• _DOCUMENT SECTION_:
··········
Golang Internals, Part 6: Bootstrapping and Memory Allocator Initialization

Siarhei Matsiukevich

Go Gopher

All parts: Part 1 | Part 2 | Part 3 | Part 4 | Part 5 | Part 6

This post is the continuation of our Golang Internals series. It explores the bootstrapping process, which is key to understanding the Go runtime, in more detail. In this part, we will run through the second portion of the starting sequence, learn how arguments are initialized, what functions are called, etc.

The starting sequence

I will pick up our exploration from where we left off last time—the runtime.rt0_go function. There is still a part of it that we haven’t looked at:

        CLD                         // convention is D is always left cleared
        CALL    runtime·check(SB)

        MOVL    16(SP), AX          // copy argc
        MOVL    AX, 0(SP)
        MOVQ    24(SP), AX          // copy argv
        MOVQ    AX, 8(SP) 
        CALL    runtime·args(SB)
        CALL    runtime·osinit(SB)
··········
• _AIM_:
Write out the passage of the Go bootstrapping post above that starts with "Golang Internals, Part" and goes on through "are called, etc.".
··········
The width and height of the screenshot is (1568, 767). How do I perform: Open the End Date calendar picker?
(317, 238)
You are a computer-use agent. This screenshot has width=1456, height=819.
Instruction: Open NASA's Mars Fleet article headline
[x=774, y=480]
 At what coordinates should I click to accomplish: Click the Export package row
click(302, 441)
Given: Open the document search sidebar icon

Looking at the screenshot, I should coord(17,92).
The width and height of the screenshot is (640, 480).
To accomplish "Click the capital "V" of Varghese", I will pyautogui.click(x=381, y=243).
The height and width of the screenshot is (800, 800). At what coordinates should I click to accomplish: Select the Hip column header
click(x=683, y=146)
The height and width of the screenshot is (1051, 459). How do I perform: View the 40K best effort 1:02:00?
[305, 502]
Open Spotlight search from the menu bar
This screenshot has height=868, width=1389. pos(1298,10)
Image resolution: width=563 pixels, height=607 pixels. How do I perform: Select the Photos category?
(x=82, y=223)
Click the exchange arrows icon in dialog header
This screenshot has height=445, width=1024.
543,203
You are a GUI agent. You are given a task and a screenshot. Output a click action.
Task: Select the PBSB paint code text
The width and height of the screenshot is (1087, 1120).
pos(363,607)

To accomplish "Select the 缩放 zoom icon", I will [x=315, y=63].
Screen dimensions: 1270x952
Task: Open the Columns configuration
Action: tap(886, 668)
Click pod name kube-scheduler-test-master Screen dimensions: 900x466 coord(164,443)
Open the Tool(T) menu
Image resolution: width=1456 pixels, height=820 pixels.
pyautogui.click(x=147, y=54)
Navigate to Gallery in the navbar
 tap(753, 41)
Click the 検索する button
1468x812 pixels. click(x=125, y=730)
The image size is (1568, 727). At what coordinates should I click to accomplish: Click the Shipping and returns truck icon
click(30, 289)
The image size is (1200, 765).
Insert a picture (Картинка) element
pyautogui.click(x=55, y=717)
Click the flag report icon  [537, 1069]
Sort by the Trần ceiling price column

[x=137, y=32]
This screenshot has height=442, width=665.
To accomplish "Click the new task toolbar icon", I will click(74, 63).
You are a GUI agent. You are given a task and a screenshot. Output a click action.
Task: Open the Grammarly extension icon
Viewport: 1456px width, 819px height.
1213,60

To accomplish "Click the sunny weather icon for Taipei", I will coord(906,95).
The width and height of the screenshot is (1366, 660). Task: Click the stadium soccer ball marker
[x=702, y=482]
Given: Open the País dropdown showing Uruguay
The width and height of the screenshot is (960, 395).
··········
• _THE ANSWER_:
Golang Internals, Part 6: Bootstrapping and Memory Allocator Initialization

Siarhei Matsiukevich

Go Gopher

All parts: Part 1 | Part 2 | Part 3 | Part 4 | Part 5 | Part 6

This post is the continuation of our Golang Internals series. It explores the bootstrapping process, which is key to understanding the Go runtime, in more detail. In this part, we will run through the second portion of the starting sequence, learn how arguments are initialized, what functions are called, etc.